== Segment start ==

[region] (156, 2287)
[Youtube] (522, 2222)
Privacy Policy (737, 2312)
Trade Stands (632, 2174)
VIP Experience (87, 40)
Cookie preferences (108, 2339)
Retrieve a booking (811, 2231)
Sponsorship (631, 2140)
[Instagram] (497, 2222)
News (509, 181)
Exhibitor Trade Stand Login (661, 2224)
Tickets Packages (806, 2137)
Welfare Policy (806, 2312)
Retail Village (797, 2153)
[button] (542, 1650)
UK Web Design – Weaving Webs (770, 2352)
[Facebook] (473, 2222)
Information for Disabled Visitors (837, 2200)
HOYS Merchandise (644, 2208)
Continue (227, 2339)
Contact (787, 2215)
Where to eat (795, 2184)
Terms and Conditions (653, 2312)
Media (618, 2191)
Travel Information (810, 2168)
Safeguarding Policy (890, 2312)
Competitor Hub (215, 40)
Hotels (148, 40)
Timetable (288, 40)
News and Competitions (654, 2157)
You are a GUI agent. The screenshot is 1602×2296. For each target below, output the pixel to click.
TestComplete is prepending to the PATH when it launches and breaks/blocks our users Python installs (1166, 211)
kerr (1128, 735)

== Segment end ==

Action item –
The entries above must be returned in full, exactly as shown.

Exercise response –
[region] (156, 2287)
[Youtube] (522, 2222)
Privacy Policy (737, 2312)
Trade Stands (632, 2174)
VIP Experience (87, 40)
Cookie preferences (108, 2339)
Retrieve a booking (811, 2231)
Sponsorship (631, 2140)
[Instagram] (497, 2222)
News (509, 181)
Exhibitor Trade Stand Login (661, 2224)
Tickets Packages (806, 2137)
Welfare Policy (806, 2312)
Retail Village (797, 2153)
[button] (542, 1650)
UK Web Design – Weaving Webs (770, 2352)
[Facebook] (473, 2222)
Information for Disabled Visitors (837, 2200)
HOYS Merchandise (644, 2208)
Continue (227, 2339)
Contact (787, 2215)
Where to eat (795, 2184)
Terms and Conditions (653, 2312)
Media (618, 2191)
Travel Information (810, 2168)
Safeguarding Policy (890, 2312)
Competitor Hub (215, 40)
Hotels (148, 40)
Timetable (288, 40)
News and Competitions (654, 2157)
You are a GUI agent. The screenshot is 1602×2296. For each target below, output the pixel to click.
TestComplete is prepending to the PATH when it launches and breaks/blocks our users Python installs (1166, 211)
kerr (1128, 735)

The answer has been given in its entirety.